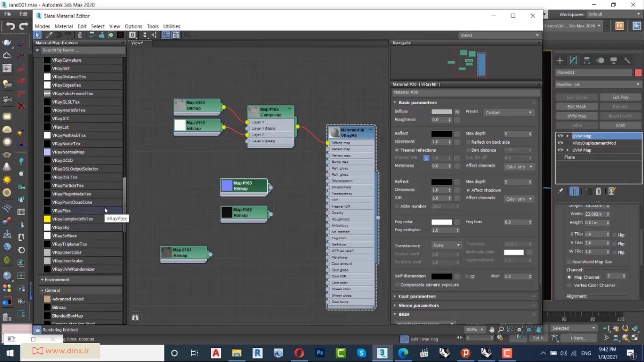The image size is (644, 362).
Task: Select VRayNormalMap in the material browser
Action: (68, 152)
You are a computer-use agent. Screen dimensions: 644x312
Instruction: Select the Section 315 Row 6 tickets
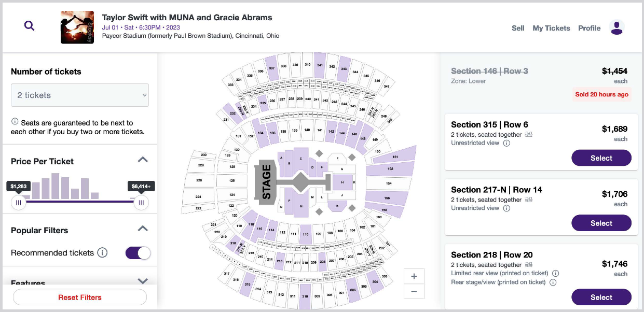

____

Work required: An exact reproduction of the lines from the line containing "You are a computer-use" through the end of the listing above is needed; pictures stay out.

Answer below:
You are a computer-use agent. Screen dimensions: 644x312
Instruction: Select the Section 315 Row 6 tickets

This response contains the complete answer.